Anyway, I picked up a book that I’ve been working my way through slowly. It’s a fantastic book, actually, The Not So Big Life: Making Room for What Really Matters by Sarah Susanka. It has in-depth exercises, and I want to make room to actually do them, thus the slow and deliberate read. It’s taking a while to get going. But what I read there was exactly what I needed to hear in that moment.
Perhaps you do, too.
“Whenever we engage in a project, we perceive that project as being something out there in the world, something outside ourselves. But when our to-do list is running us instead of serving as a management aid, it’s a flag that we’ve lost sight of the inspiration and vision behind what we’re doing. Although it seems that the point lies in the successful completion of the project, in fact the only reason for doing it is to be fully engaged in the experience, so that we can learn more about who we truly are.
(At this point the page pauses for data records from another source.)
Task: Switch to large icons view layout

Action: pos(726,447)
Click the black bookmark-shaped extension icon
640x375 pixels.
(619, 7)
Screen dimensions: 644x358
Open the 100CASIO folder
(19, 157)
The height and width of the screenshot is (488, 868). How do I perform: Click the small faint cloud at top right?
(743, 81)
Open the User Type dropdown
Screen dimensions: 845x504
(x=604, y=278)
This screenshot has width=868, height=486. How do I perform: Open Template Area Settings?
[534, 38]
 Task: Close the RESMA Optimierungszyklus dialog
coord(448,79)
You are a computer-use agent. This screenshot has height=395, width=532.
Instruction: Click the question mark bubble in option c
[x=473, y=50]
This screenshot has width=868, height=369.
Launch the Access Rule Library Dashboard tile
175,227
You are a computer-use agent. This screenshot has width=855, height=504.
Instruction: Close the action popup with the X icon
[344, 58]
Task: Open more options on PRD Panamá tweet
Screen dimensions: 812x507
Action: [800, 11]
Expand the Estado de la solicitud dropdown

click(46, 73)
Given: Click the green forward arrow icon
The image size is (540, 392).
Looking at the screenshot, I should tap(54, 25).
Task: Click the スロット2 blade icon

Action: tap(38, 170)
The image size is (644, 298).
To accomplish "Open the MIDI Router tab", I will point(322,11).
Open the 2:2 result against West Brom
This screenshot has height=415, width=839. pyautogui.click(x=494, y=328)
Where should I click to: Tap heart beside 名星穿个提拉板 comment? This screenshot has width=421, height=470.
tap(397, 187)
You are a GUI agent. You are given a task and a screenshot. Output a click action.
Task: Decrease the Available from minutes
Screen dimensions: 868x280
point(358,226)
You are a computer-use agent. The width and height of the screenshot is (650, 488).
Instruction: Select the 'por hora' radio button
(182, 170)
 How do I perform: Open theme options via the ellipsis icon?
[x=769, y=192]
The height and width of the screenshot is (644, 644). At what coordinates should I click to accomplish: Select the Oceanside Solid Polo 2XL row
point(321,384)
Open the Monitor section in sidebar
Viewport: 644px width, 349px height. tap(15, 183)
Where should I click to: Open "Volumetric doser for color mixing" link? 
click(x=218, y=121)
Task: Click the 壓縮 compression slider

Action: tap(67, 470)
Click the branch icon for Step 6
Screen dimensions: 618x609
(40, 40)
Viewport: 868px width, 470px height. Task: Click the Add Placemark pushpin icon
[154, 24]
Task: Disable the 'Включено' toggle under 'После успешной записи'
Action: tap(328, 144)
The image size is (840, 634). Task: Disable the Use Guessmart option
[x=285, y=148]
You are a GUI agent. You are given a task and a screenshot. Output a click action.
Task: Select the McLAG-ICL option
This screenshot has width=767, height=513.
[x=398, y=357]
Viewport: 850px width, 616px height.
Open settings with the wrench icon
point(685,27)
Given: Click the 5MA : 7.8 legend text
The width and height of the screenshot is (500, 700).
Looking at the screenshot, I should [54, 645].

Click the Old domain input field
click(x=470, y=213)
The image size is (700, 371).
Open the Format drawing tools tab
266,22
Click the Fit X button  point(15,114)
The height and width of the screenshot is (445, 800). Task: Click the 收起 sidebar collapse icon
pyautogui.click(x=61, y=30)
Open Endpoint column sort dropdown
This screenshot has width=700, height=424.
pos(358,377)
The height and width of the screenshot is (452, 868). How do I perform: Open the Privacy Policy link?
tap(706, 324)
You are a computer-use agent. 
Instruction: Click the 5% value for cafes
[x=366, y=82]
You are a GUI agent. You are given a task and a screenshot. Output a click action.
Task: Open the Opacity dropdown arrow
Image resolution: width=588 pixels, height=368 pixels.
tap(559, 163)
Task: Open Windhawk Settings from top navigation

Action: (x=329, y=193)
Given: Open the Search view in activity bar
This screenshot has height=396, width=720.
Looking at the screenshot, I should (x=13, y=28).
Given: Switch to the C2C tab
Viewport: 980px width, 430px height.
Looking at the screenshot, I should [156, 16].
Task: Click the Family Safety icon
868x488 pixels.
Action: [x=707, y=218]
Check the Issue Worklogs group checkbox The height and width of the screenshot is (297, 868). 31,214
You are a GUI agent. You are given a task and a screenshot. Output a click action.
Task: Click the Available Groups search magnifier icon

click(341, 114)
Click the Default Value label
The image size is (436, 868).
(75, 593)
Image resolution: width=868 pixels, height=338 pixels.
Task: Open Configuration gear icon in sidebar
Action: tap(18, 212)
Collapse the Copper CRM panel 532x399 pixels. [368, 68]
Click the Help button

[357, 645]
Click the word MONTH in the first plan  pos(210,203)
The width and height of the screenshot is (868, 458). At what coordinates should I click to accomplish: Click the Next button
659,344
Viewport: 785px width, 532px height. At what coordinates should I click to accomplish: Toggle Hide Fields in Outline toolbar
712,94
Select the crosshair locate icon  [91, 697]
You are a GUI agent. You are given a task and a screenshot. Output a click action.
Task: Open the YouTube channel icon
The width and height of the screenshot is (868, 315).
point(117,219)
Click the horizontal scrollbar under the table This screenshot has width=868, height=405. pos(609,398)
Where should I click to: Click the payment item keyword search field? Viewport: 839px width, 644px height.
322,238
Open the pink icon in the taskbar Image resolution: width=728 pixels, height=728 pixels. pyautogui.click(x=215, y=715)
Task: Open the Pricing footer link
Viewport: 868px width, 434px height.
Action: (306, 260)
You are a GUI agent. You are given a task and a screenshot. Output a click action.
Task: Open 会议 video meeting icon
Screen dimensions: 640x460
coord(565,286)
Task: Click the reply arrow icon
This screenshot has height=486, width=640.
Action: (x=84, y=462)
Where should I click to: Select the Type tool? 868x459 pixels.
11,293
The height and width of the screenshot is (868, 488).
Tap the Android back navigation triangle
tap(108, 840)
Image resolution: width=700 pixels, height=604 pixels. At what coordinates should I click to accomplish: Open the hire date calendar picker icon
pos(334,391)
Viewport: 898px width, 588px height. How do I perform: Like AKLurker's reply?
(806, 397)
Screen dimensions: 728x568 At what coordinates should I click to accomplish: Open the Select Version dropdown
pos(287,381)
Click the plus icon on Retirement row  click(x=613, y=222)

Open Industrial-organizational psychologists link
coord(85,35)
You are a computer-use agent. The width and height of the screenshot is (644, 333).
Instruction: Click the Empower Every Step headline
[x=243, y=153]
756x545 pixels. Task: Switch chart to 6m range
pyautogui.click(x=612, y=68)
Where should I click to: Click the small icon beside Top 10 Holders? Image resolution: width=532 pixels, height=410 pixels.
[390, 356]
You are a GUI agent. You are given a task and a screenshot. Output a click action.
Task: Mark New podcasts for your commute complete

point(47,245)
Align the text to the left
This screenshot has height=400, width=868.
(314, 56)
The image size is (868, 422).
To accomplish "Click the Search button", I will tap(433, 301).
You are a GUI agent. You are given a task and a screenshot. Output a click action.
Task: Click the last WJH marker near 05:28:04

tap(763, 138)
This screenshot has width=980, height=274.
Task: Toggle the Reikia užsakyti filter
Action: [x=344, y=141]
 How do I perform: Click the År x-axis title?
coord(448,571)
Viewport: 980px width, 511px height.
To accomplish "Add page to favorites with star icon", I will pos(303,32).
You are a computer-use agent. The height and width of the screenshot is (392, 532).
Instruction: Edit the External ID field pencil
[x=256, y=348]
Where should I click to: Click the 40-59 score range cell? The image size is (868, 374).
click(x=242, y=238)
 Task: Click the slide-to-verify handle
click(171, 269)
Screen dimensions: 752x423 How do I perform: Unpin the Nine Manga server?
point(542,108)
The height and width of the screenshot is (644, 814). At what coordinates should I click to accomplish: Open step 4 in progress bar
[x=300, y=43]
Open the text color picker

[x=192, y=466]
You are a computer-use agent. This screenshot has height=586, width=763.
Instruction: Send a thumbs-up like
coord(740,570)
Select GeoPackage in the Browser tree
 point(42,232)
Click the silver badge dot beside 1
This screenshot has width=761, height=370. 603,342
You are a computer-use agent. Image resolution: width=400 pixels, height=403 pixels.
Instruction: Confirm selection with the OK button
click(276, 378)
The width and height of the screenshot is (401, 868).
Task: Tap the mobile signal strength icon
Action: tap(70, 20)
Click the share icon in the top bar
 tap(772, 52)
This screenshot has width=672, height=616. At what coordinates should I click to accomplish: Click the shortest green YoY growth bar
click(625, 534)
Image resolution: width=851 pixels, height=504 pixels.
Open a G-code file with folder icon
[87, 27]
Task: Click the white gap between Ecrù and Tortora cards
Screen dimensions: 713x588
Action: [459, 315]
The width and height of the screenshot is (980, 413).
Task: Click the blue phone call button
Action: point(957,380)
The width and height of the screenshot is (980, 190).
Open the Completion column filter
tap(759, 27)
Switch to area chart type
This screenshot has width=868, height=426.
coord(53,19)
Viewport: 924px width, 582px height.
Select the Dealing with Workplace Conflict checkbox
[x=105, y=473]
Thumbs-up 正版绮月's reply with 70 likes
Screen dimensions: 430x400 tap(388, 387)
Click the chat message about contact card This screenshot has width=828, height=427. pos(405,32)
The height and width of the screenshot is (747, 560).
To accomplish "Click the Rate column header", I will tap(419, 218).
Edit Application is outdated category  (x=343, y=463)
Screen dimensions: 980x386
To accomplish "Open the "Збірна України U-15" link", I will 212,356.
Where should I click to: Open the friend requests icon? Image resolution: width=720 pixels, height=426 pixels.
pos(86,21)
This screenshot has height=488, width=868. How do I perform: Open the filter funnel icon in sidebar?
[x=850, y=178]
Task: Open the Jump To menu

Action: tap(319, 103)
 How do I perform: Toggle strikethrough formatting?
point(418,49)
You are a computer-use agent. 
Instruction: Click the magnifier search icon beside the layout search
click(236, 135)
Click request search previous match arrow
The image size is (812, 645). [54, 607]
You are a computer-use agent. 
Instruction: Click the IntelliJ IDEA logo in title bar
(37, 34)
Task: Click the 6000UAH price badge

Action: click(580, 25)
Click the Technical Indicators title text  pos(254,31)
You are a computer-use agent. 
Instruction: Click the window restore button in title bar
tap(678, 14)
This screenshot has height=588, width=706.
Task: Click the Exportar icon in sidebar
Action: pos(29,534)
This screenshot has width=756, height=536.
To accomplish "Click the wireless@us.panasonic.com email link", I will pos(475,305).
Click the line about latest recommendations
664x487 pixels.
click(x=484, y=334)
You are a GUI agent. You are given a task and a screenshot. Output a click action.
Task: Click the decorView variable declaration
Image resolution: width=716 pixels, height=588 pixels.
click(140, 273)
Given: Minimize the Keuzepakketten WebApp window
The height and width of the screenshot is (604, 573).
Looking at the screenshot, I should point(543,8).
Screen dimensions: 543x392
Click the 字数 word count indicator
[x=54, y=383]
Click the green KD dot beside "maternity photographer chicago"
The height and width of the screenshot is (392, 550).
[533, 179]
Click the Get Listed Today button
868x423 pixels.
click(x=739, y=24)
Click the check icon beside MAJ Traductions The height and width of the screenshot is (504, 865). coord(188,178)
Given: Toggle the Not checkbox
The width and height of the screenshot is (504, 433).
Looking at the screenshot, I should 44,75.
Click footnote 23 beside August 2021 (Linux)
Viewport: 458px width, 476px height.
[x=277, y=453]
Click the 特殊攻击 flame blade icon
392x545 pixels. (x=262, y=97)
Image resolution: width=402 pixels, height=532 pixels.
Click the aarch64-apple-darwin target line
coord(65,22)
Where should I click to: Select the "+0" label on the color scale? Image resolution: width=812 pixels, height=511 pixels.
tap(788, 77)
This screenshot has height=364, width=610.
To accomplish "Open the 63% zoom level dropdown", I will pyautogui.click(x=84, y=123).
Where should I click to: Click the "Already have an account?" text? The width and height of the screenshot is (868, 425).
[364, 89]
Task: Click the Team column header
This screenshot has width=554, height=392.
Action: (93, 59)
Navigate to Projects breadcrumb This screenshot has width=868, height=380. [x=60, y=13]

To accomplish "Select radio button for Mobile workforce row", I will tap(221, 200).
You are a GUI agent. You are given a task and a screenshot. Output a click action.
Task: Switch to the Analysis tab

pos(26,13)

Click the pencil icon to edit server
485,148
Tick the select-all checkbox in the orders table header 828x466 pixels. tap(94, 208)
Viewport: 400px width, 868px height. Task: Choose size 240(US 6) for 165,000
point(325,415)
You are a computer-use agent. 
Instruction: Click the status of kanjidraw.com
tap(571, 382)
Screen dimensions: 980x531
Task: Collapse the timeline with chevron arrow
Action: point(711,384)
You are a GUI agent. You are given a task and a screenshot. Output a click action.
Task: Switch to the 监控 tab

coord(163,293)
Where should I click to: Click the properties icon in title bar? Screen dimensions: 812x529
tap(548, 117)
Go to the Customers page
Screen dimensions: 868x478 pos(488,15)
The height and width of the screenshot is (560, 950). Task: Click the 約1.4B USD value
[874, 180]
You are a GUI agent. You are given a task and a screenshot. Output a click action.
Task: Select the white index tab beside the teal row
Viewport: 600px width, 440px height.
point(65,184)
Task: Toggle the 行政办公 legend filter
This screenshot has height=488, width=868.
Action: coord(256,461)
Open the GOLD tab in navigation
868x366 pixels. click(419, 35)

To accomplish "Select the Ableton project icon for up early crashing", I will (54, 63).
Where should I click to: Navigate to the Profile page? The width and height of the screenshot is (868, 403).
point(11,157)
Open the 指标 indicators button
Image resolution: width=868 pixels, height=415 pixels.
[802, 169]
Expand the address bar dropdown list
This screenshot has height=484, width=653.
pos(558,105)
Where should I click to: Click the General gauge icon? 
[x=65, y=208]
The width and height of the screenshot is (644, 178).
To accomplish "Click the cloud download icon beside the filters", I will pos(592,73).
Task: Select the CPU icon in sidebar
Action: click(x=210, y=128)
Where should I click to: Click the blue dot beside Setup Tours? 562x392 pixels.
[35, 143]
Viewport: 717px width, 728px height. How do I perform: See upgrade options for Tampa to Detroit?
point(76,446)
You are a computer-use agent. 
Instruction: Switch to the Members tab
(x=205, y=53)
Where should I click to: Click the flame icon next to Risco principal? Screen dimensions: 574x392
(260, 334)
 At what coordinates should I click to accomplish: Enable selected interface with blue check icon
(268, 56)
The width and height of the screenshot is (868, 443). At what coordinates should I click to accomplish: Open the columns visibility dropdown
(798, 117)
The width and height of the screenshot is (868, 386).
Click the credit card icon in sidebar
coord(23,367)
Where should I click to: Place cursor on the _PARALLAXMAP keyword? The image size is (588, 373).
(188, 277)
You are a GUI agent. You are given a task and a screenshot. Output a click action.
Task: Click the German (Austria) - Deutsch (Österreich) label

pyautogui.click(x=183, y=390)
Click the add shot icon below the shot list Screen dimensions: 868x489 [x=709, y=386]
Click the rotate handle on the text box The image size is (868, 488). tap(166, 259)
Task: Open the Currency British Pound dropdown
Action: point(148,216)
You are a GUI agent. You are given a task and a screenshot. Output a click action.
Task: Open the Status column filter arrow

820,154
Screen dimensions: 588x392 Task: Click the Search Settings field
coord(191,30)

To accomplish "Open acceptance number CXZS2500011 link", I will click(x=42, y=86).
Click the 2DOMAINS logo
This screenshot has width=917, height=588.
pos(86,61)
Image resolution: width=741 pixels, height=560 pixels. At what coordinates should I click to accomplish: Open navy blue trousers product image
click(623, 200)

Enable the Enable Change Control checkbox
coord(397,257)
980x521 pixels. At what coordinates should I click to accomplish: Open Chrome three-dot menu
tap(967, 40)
“If we are trying to accomplish a project by frenetically racing around in a vain attempt to get everything done, the results will embody that frantic energy. But if we return to our original vision and hold that clearly in heart and mind as we engage each moment fully, the completed project will be an embodiment of this much more authentic expression of ourselves. This is the only way for something to be truly effective.
“In other words, the point isn’t the project itself. The point is to learn as much as we possibly can about ourselves, who we are now, and who we are becoming through the process of accomplishing the task at hand. As we engage in our project – our act of creation – there’s an incredible kind of nutrition available in the experiencing of every moment as the results come into being. That’s the only reason for doing anything.”
Wow. In my case, this means that procrastinating or rushing through the revisions of our novel, in order to get started on a new writing project, doesn’t make sense. It not only doesn’t serve the project itself, but it also moves away from my own growth and learning, and the deeper questions I was engaging by choosing the project to begin with. Having read this quote, I’m now viewing the revision and editing process from a whole new space, one of excitement and creativity.
Can you think of projects in your life where this advice applies? How does it affect your view of those creations? What is the bigger picture of your life, and the things you’re committed to right now?